FRAGMENTO SELECCIONADO -
###

Lidl es la primera cadena de supermercados que abandona las bolsas de plástico

Imagen extraída de Twitter

España.- Lidl está imparable y es que, en los últimos años, sus estrategias han hecho efecto y se ha consolidado a nivel europeo como la firma de supermercados líder del sector. En España, el éxito de Lidl es toda una realidad y, en los últimos año, ha inaugurado 324 nuevas tiendas y ya es la cadena de supermercados con mayor continuidad en redes sociales, llegando a conseguir los 2 millones de fans en Facebook, una cifra que, hasta hace poco, era impensable para un supermercado.

Ahora, la cadena de supermercados alemana Lidl quiere ser pionera en el sector y es por eso por lo que ha decidido convertirse en la primera cadena de supermercados que decide eliminar, por completo, en España, las bolsas de plástico en sus establecimientos, tal y como ha explicado Claus Grande, el recientemente nombrado como nuevo director general de Lidl España, en su primera comparecencia pública.

Lo cierto es que esta no es una opción que Lidl se haya sacado de la manga de la noche a la mañana y es que venía preparándose desde hace meses y supone todo un acontecimiento dentro del sector del retail alimentario en España y es que la cadena de supermercados vende unas 100 millones de bolsas al año en sus más de 550 establecimientos en el país y el eliminarlas va a suponer dejar de ingresar un millón y medio de euros anuales.

###

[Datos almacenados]

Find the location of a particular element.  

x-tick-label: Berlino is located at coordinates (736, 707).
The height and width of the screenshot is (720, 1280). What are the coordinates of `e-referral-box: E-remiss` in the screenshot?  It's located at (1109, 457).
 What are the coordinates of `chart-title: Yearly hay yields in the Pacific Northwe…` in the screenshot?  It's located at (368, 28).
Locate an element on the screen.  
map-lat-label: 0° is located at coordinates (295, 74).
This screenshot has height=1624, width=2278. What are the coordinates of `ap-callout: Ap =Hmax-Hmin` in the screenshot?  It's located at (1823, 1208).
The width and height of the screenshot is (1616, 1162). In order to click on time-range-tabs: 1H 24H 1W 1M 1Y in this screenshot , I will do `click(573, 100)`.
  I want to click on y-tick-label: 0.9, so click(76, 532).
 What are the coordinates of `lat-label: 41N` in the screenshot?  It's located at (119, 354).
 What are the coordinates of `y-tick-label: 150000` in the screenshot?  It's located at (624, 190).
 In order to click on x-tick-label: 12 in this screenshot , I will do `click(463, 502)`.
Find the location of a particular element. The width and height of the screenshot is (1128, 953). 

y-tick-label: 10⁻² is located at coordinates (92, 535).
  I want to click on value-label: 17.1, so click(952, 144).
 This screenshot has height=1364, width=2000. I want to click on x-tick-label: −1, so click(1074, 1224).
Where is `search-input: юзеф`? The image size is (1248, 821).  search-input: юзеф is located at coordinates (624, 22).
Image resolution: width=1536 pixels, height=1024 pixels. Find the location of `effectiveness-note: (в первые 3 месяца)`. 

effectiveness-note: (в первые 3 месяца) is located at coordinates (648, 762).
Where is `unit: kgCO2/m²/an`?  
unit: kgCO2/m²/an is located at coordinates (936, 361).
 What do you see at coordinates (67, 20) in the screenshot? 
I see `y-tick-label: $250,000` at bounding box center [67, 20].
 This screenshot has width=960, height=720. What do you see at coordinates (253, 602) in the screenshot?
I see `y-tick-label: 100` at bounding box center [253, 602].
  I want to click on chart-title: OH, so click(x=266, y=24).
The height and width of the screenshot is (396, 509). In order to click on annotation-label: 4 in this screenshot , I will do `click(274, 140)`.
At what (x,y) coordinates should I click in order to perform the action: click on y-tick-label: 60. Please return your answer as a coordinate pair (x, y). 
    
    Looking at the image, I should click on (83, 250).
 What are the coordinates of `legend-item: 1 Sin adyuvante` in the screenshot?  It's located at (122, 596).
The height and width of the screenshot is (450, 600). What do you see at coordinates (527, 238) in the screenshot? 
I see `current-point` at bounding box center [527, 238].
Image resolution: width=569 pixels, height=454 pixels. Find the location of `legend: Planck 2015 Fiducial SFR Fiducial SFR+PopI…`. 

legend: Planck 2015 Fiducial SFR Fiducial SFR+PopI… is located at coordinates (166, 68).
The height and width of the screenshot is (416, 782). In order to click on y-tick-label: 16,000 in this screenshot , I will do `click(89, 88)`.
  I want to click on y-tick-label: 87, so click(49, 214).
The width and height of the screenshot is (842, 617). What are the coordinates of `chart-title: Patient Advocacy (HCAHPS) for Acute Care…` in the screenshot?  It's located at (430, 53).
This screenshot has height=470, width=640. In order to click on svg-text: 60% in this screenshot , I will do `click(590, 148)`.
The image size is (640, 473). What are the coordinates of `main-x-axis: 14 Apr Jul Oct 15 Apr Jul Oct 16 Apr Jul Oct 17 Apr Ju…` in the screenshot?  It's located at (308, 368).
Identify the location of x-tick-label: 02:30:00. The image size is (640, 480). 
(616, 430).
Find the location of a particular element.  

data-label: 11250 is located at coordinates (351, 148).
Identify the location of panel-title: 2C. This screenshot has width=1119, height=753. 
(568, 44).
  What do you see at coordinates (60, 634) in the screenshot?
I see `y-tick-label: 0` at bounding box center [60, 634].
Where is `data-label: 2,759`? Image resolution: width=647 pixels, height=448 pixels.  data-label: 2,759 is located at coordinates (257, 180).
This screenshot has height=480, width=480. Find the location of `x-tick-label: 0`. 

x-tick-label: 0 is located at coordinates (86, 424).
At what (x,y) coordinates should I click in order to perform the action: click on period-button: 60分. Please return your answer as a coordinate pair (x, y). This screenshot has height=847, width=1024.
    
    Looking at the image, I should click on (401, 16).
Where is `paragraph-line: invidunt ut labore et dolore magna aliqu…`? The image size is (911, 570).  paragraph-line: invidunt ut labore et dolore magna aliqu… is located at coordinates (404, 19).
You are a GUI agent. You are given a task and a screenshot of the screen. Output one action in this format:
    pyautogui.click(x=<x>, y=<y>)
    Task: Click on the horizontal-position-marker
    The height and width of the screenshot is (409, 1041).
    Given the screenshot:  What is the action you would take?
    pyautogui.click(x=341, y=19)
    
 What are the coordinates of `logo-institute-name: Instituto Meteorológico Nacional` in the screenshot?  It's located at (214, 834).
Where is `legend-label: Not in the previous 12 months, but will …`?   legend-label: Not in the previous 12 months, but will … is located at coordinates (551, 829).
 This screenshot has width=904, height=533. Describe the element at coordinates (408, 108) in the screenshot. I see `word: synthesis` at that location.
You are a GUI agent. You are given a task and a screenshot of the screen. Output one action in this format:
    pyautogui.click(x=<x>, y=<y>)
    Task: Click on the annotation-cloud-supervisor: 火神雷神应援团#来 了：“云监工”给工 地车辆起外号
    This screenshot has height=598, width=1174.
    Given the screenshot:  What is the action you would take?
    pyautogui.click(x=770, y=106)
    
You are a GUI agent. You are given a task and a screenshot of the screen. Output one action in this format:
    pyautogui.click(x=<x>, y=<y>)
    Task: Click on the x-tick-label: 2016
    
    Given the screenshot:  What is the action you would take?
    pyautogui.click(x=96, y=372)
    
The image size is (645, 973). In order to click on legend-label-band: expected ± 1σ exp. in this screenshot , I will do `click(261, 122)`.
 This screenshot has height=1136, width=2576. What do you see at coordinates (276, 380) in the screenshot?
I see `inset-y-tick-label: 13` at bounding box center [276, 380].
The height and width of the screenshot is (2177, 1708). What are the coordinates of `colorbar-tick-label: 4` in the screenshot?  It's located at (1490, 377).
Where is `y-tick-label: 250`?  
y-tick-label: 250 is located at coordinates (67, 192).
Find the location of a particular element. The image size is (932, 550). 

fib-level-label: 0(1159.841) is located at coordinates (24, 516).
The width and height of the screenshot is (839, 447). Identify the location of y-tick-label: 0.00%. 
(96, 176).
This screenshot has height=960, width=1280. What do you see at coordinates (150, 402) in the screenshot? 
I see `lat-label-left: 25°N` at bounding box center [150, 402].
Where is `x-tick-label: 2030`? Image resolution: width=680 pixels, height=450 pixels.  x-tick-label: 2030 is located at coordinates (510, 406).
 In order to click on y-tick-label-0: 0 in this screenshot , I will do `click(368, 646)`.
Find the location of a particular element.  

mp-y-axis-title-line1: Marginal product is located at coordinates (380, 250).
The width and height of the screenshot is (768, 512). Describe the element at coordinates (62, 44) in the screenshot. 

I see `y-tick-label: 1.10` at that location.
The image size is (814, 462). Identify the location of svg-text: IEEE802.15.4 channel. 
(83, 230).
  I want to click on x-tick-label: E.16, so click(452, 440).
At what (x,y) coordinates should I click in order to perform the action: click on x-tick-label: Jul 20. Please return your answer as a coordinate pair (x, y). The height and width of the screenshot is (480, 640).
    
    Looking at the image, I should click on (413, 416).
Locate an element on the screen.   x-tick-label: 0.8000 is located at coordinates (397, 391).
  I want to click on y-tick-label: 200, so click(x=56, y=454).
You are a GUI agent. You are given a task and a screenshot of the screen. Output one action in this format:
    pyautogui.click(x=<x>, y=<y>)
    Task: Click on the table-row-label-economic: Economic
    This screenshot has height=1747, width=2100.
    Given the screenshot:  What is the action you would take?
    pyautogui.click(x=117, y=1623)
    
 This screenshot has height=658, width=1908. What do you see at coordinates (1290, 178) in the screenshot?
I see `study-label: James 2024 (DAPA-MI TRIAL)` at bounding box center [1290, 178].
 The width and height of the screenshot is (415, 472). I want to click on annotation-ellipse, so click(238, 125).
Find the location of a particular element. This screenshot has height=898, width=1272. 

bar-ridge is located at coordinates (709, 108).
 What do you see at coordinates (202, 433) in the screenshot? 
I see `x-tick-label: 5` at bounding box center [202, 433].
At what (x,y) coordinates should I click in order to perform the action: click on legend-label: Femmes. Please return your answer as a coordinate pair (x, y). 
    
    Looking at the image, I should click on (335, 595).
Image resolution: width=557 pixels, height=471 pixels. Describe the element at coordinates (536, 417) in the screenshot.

###

INSTRUCCIONES -
[1] Según el fragmento sobre Lidl, ¿quién explicó la decisión de eliminar las bolsas de plástico en España?
[2] Continúa el texto sobre Lidl y las bolsas de plástico a partir de su última oración.

RESPUESTAS -
[1] Claus Grande, el recién nombrado director general de Lidl España, en su primera comparecencia pública.

[2]
Son muchos ya los supermercados Lidl que no venden bolsas de plástico como los de Baleares y a otras ciudades como Barcelona y Madrid, la eliminación de las bolsas de plástico por parte de Lidl llegará en verano aunque se espera que, para finales de este año, será una realidad en todo el país.

Pero, ¿cuál es la alternativa de Lidl a las bolsas de plástico? Tal y como ha declarado la compañía las bolsas de rafia son “la alternativa más sostenible porque permite más reutilización; son 100% materiales reciclados y reciclables”. Así que para incentivar su uso han rebajado su precio un 15%, para que así valgan 50 céntimos, lo que la han convertido en la alternativa más barata del mercado.